Tutto inizia in Romania, dove la ragazza – all’epoca ancora minorenne – viene adescata sui social network da una coppia di connazionali, un uomo e una donna, che le promettono un lavoro come cameriera. La giovane accetta, ma durante il viaggio i due le offrono delle sigarette narcotizzate. Al suo risveglio, scopre di trovarsi in Italia, priva dei documenti e del telefono, senza alcuna possibilità di contattare la famiglia.

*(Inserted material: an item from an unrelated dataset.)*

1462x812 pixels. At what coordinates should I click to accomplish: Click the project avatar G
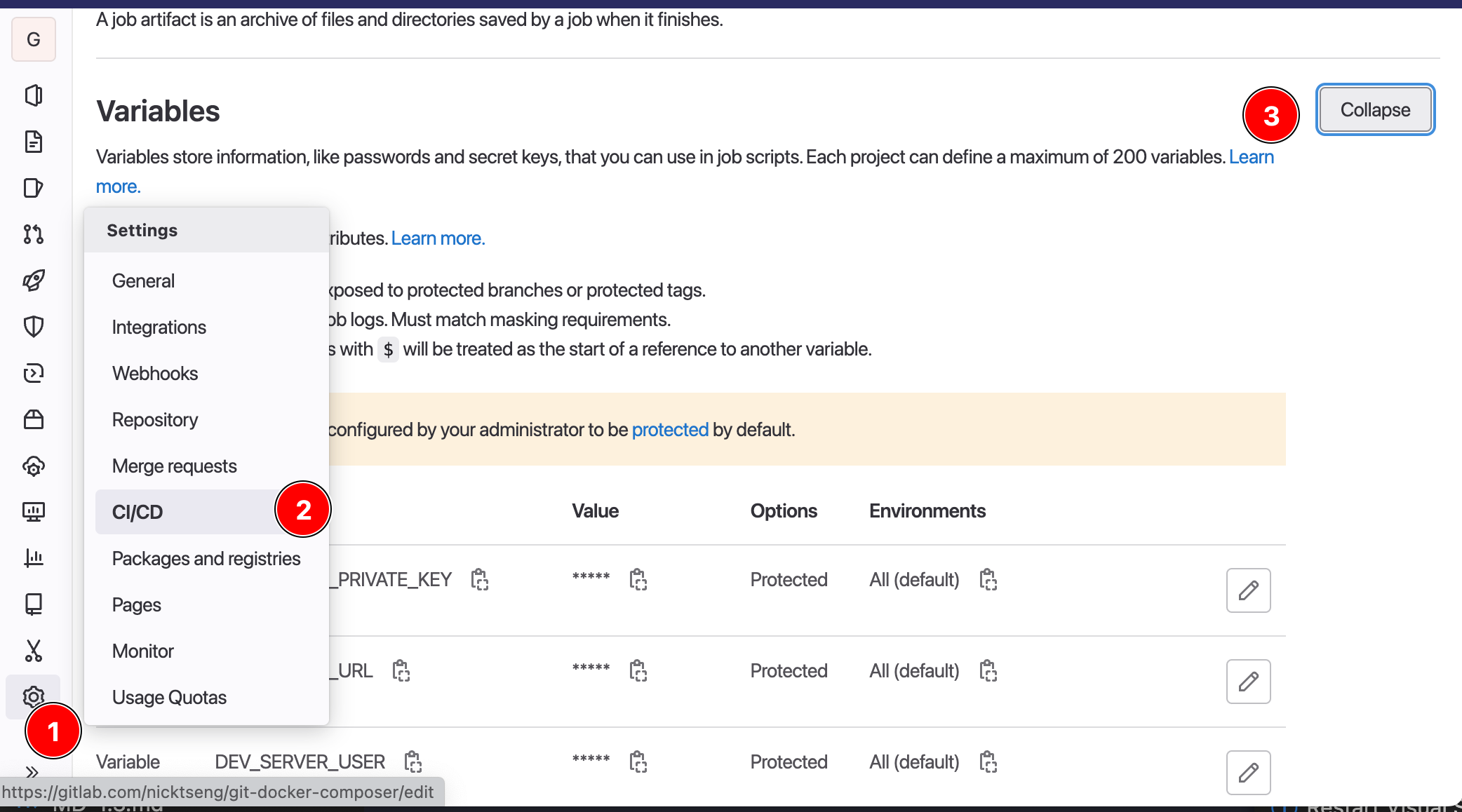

La ragazza viene condotta prima a Messina e poi trasferita a Latina, dove, secondo quanto ricostruito dagli investigatori, viene costretta a prostituirsi sotto minaccia e obbligata a scattare foto a contenuto pornografico poi diffuse su siti per adulti.
Martedì sera la svolta: approfittando di un momento di distrazione dei suoi aguzzini, la giovane riesce a fuggire dall’appartamento in cui era rinchiusa, nei pressi del centro di Latina, e raggiunge la stazione ferroviaria di Latina Scalo. Da lì, riesce a chiedere aiuto al Consolato Generale di Romania, che attiva le procedure di emergenza e contatta la Polizia italiana attraverso il Servizio di Cooperazione Internazionale di Polizia.

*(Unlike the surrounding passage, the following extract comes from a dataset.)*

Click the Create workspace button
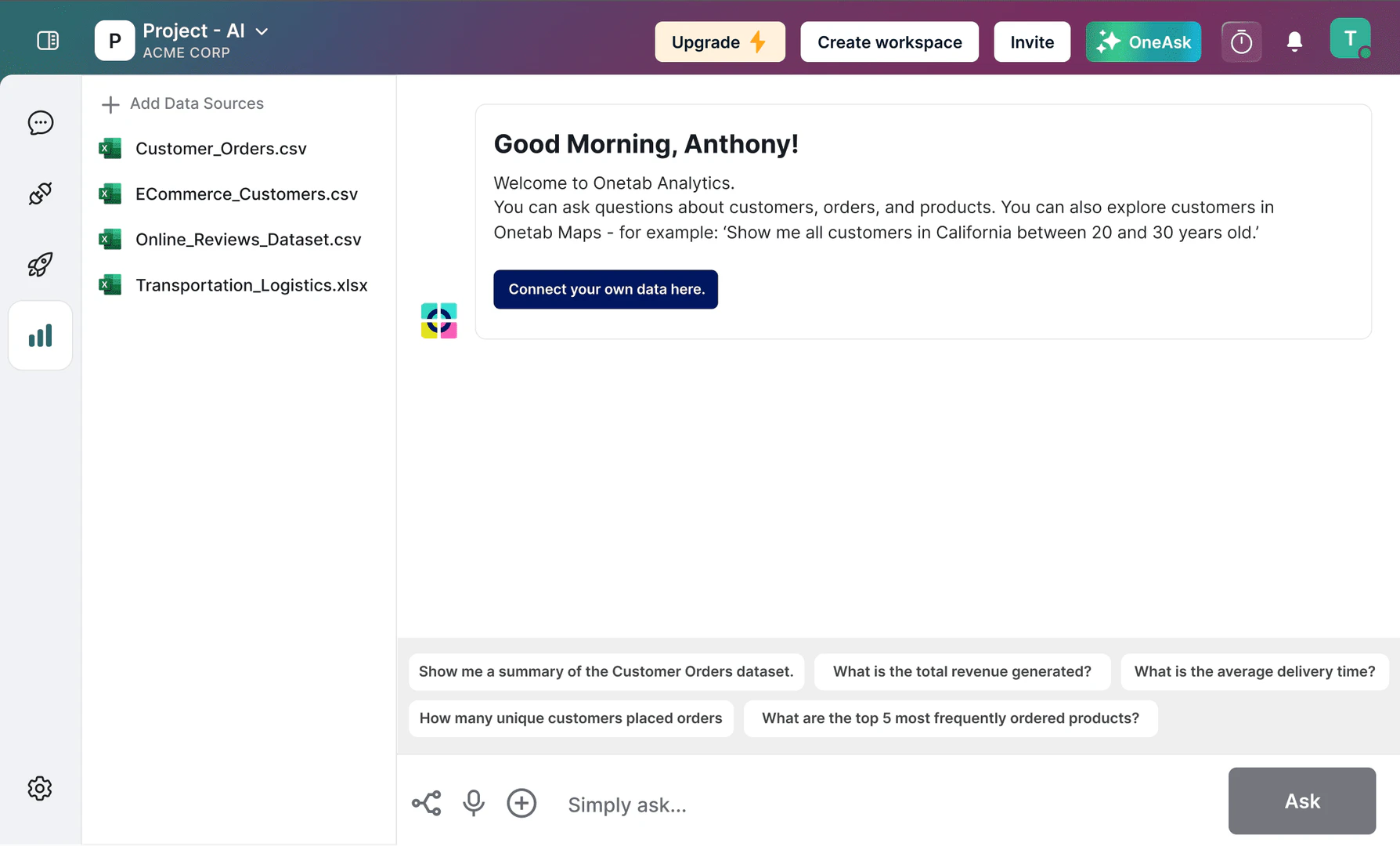The width and height of the screenshot is (1400, 846). (x=889, y=42)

Gli agenti della Squadra Mobile e delle Volanti di Latina, guidati dal vicequestore Giuseppe Lodeserto e coordinati dalla Procura di Latina, raggiungono la ragazza, la mettono in salvo e la accompagnano in una struttura protetta, dove ha ricevuto assistenza immediata.
Le successive indagini permettono di individuare l’appartamento dove la giovane era stata trattenuta. Durante la perquisizione, i poliziotti sequestrano telefoni e dispositivi elettronici utilizzati per il controllo e lo sfruttamento della vittima. Vengono così fermati i due connazionali, una coppia di cittadini romeni, ritenuti responsabili dei gravi reati.
Le indagini, coordinate dalla Procura di Latina, proseguono per verificare eventuali collegamenti tra la Sicilia e il capoluogo pontino e accertare se la coppia possa aver coinvolto altre giovani vittime nella rete di sfruttamento.